**Petunjuk A**
Tuliskan kembali bagian kutipan teks di bawah ini, mulai dari "Setelah selesai sholat, kami" dan terus sampai "berada dalam belaiannnya.".

**Kutipan Teks**
====

Suatu hari mereka mengajakku
pergi jalan-jalan aku kira ayah akan memutuskan jalan-jalan ke alun-alun kota
atau melihat pasar malam atau hanya menghabiskan bensin. ternyata dugaanku
salah, ayah mengajakku ke sebuah istana yang setengah jadi.
"Lel, ini istana yang ibu
ceritakan??" kata ibu dengan perasaan bahagia dengan tatapan matanya yang
seolah olah juga bahagia dan berucap rasa syukur yang tak terhingga. akupun
melepas gengaman ibu dan melihat calon istana yang akan ku tempati nanti.
besar,berdinding batu bata, kamarnya tiga dan kali ini aku akan punya kamar
sendiri, kamar mandi dua brkeramik tidak seperti kamar mandi yang aku pakai setiap
hari masih bersemen dan jelek. aku pun membayangkan apa yang akan terjadi
dirumah ini, mungkin aku juga bisa bermain sepak bola disini tidak perlu keluar
rumah, mungkin aku juga bisa mengajak teman temanku untuk bermain petak umpet.
Ayahpun menggendogku tanpa tahu
anaknya sekarang sudah besar dan berat dan akan menyamainya. Meskipun ayah
tidak mengatakan sepatah kata apapun, dalam pelukannya terasa sekali jantung
hatinya berddegup kencang mengatakan bahwasannya beliau menghadiahkan ini
untuknya, untuk putri kecilnya. Selang beberapa menit kemudian ayah dan ibu
memutuskan untuk pulang. sebenarnya aku tidak ingin pulang karena pada saat itu
disekitar rumahku ramai dengan anak kecil. Imajinasiku pun mulai mebisikanku
akan hal indah yag akan terjadi di istana baru ini. tetapi ayah memaksaku
pulang dan menjanjikanku untuk melihat sesuatu.
Akupun bertanya-tanya kembali
selanjutnya kejutan apa yang ayah ibu berikan. apakah kuda poni atau punya
adek? jika kalian tahu obsesi punya adik masih ada, karena sendiri itu tidak
enak. Sesampainya dirumah ibu dan ayah mendirikan sholat seolah mereka
memanjatkan beribu-ribu syukur kepada yang maha kuasa. akupun yang belum hapal
doa shalat hanya bisa disamping ibu berdoa ala kadarnya tanpa tahu dengan siapa
aku berdoa.
Setelah selesai sholat, kami
sekeluarga keluar rumah dan ternyata ayah mengajakku untuk melihat sirkus.
Akupun senang tak karuan, iya meski senangku hanya bisa ditunjukkan di dalam
hati karena sekali lagi ketika dimuka umum aku tidak bisa berekspresi (malu
coy). Pertunjukkanpun selesai, aku mulai merangkum hari itu sebagaiu hari
istimewa sampai rangkuman ku terbawa ke mimpi dan tak sadar aku dipangkuan
ayah. begitu nyaman beliau menggendongku, menimangku, membelai rambutku. aku
tahu ayah tak pandai berbicara denganku, ayah dengan sifat pendiam dan
dinginnya itu mempunyai sifat kehangatan yang orang-orang tak pernah duga. itu
ayahku, gagah dengan kumisnya, gagah dengan ketegasannya dan garang ketika ayah
marah tapi lembut ketika kau berada dalam belaiannnya.

====

**Cuplikan Data**
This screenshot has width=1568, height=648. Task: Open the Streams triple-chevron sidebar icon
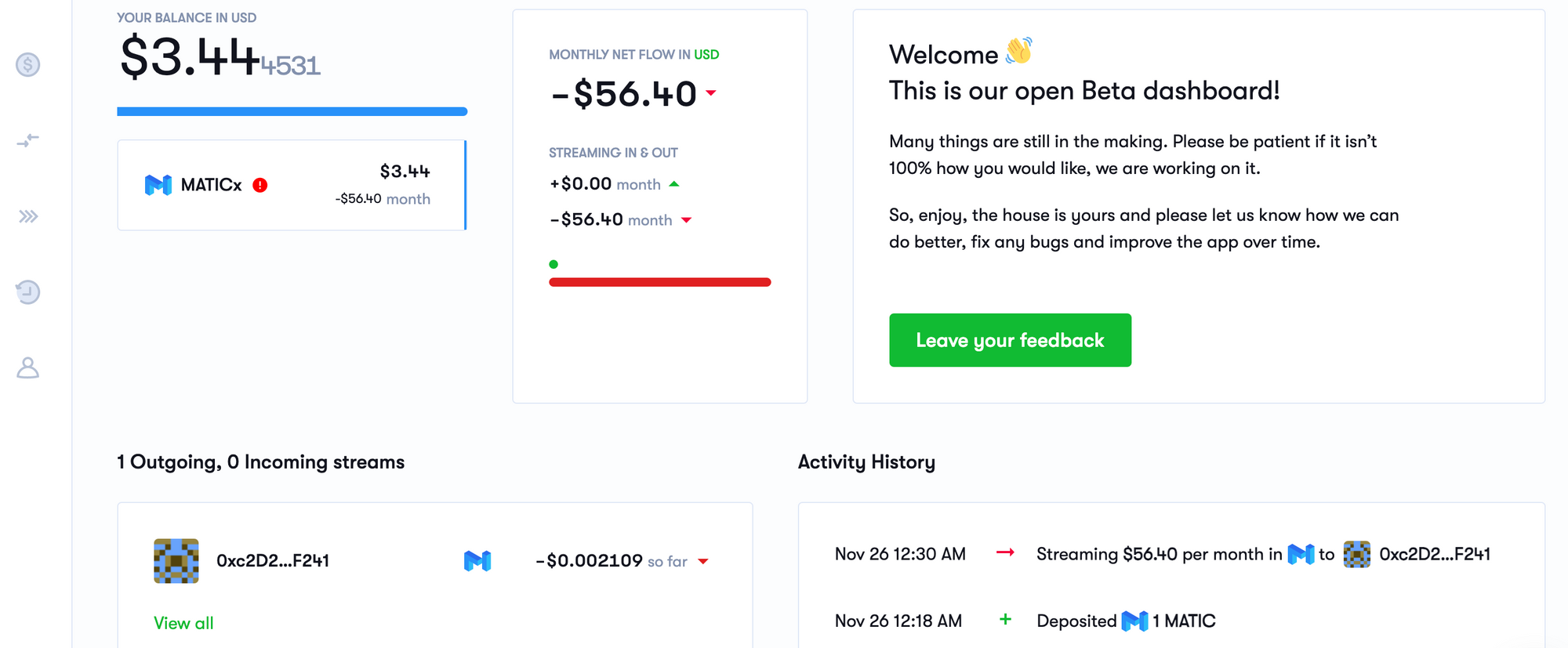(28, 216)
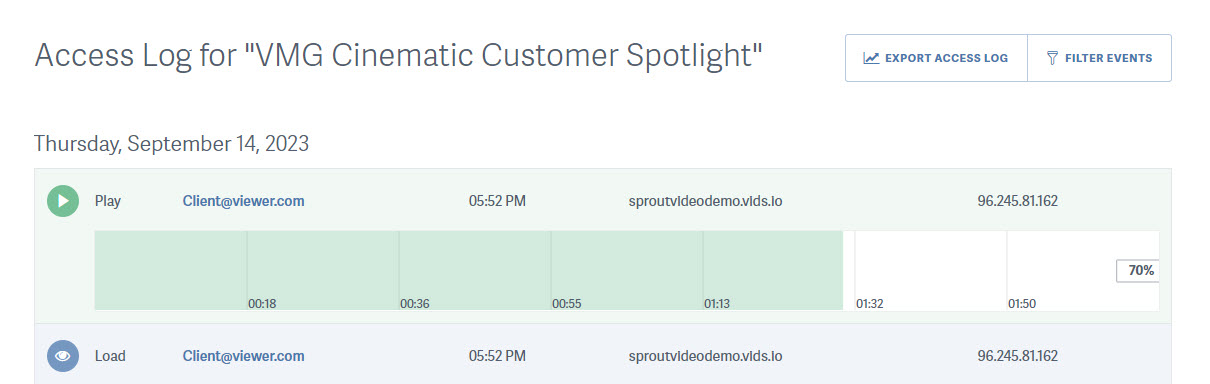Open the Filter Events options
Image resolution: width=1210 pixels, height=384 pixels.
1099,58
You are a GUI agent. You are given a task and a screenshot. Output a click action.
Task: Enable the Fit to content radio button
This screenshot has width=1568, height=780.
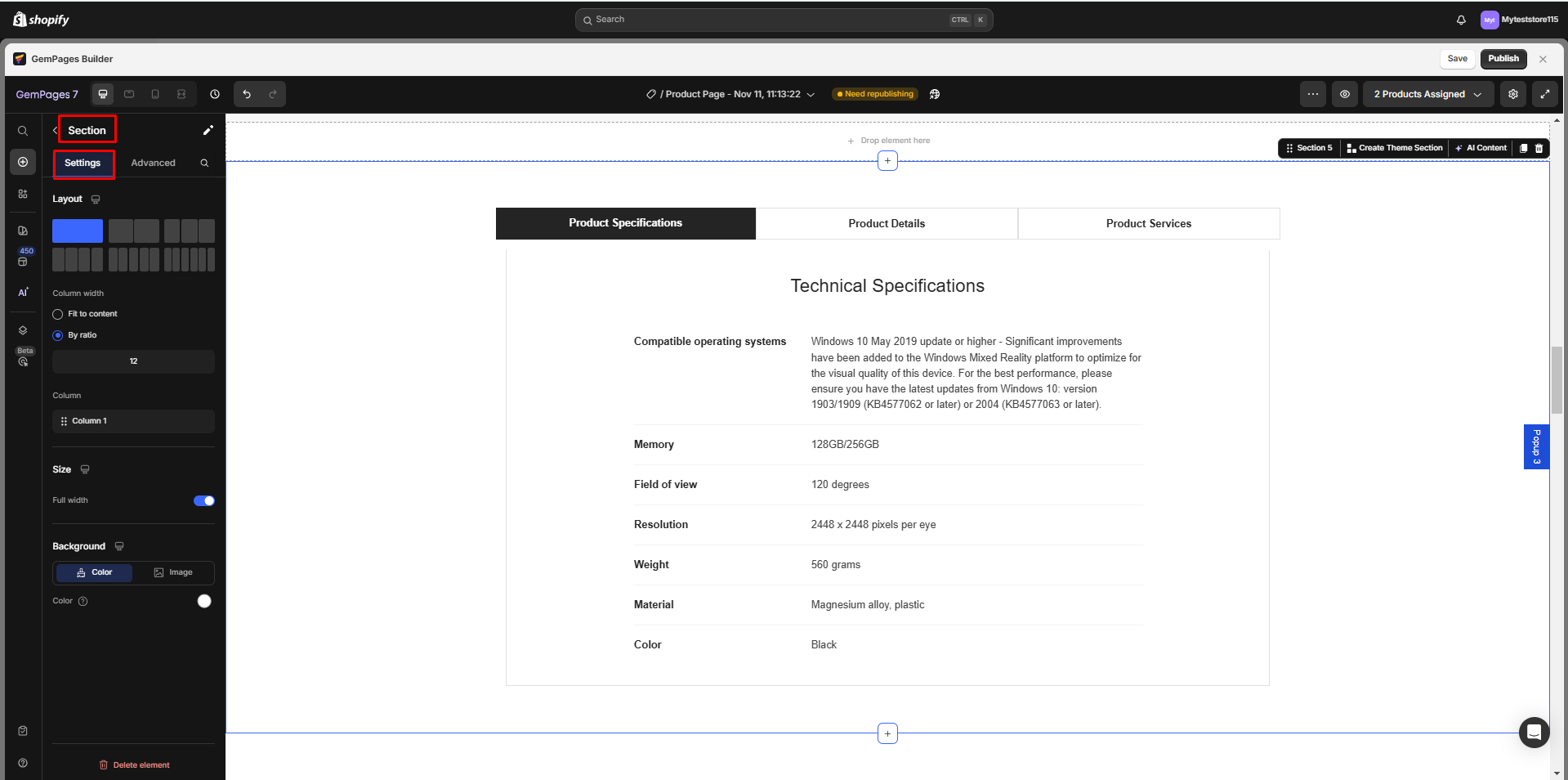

====

**Petunjuk B**
Tentukan setiap baris pada daftar di atas yang memuat kata "height", lalu salin baris-baris tersebut. Huruf besar dan huruf kecil dibedakan.

**Jawaban Tertulis A**
Setelah selesai sholat, kami
sekeluarga keluar rumah dan ternyata ayah mengajakku untuk melihat sirkus.
Akupun senang tak karuan, iya meski senangku hanya bisa ditunjukkan di dalam
hati karena sekali lagi ketika dimuka umum aku tidak bisa berekspresi (malu
coy). Pertunjukkanpun selesai, aku mulai merangkum hari itu sebagaiu hari
istimewa sampai rangkuman ku terbawa ke mimpi dan tak sadar aku dipangkuan
ayah. begitu nyaman beliau menggendongku, menimangku, membelai rambutku. aku
tahu ayah tak pandai berbicara denganku, ayah dengan sifat pendiam dan
dinginnya itu mempunyai sifat kehangatan yang orang-orang tak pernah duga. itu
ayahku, gagah dengan kumisnya, gagah dengan ketegasannya dan garang ketika ayah
marah tapi lembut ketika kau berada dalam belaiannnya.

**Jawaban Tertulis B**
This screenshot has width=1568, height=648. Task: Open the Streams triple-chevron sidebar icon
Image resolution: width=1210 pixels, height=384 pixels.
This screenshot has width=1568, height=780.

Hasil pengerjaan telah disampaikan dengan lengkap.